━━━ Data for review

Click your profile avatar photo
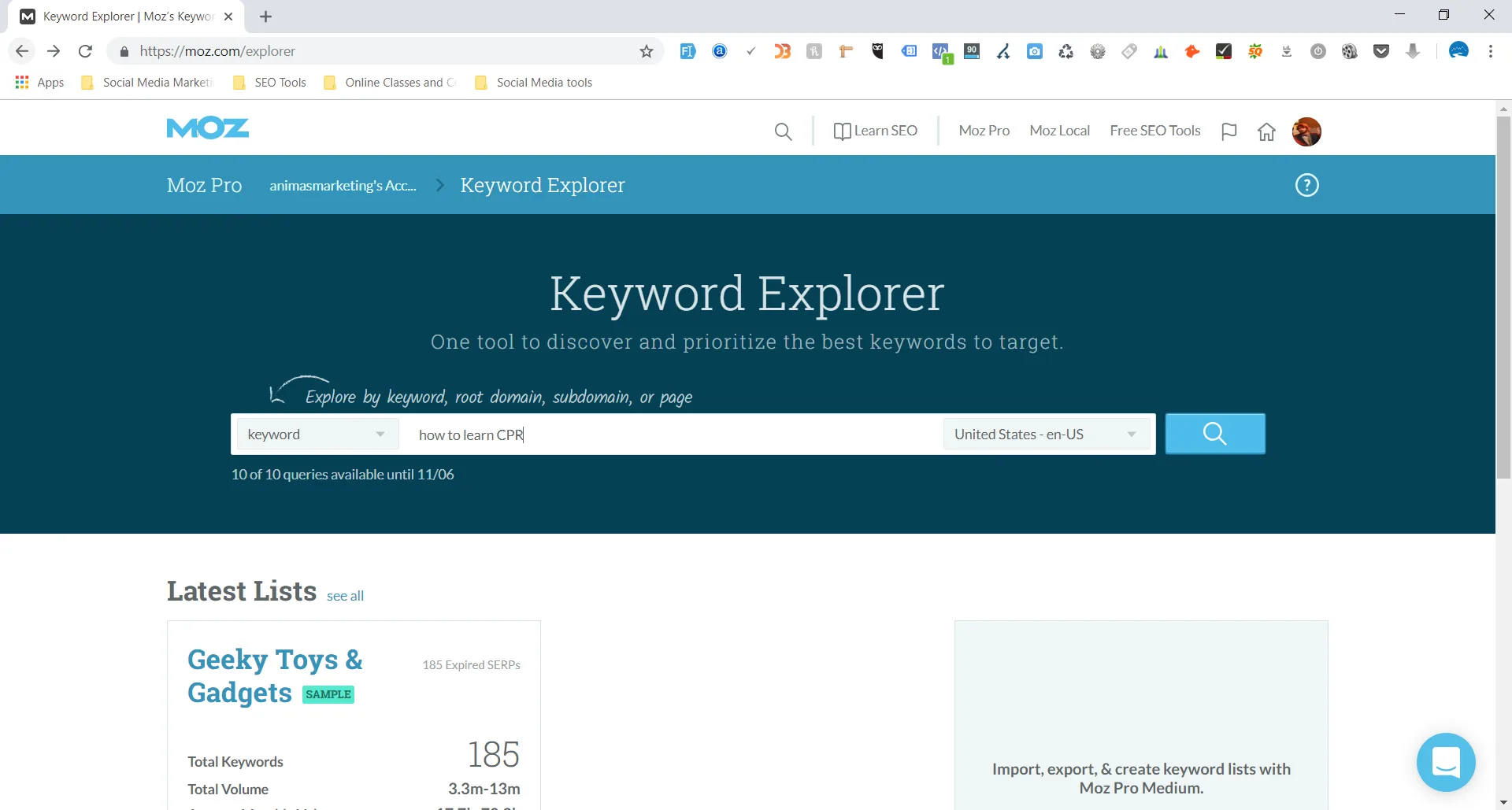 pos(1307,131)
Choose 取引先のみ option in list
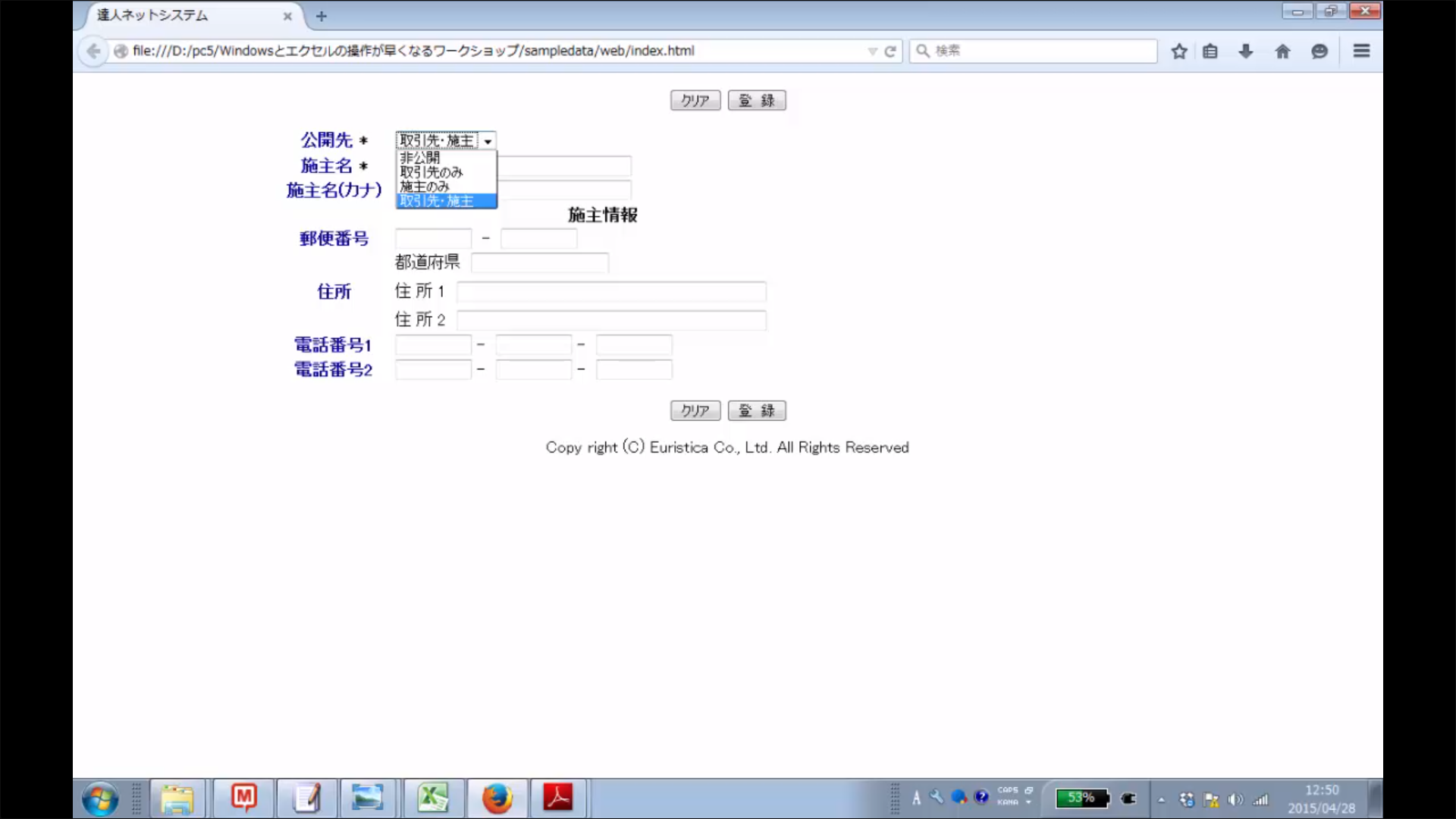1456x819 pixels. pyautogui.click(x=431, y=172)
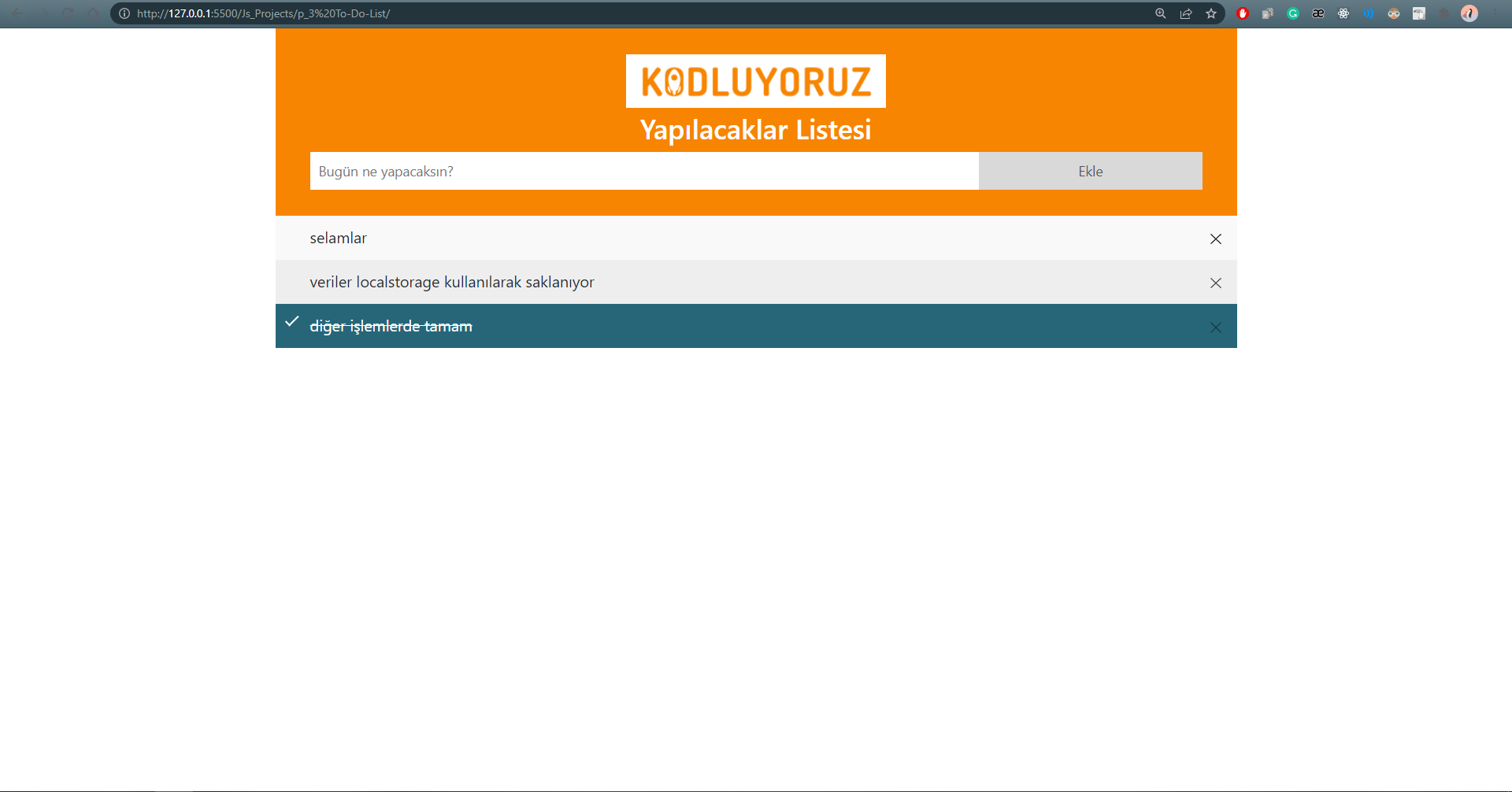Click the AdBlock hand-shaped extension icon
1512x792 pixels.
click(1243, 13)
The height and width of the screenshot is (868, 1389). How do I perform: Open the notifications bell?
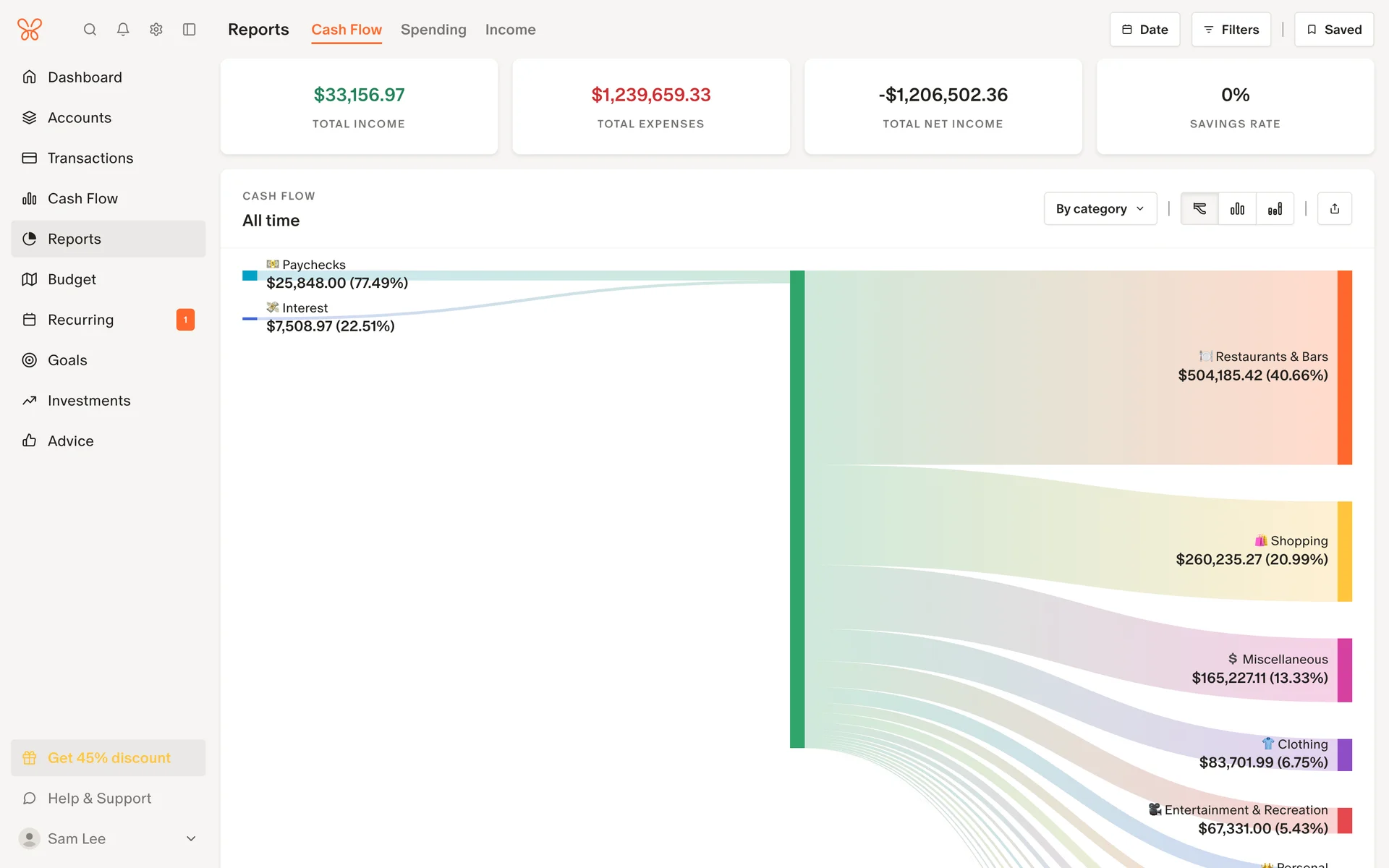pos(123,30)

━━━━━━

■ **Instructions for the task**:
Transcribe every record above exactly as written, leaving out any pictures.

■ **Exercise output**:
Click your profile avatar photo
 pos(1307,131)
Choose 取引先のみ option in list
1456x819 pixels. pyautogui.click(x=431, y=172)
Click the AdBlock hand-shaped extension icon
1512x792 pixels.
click(1243, 13)
The height and width of the screenshot is (868, 1389). How do I perform: Open the notifications bell?
pos(123,30)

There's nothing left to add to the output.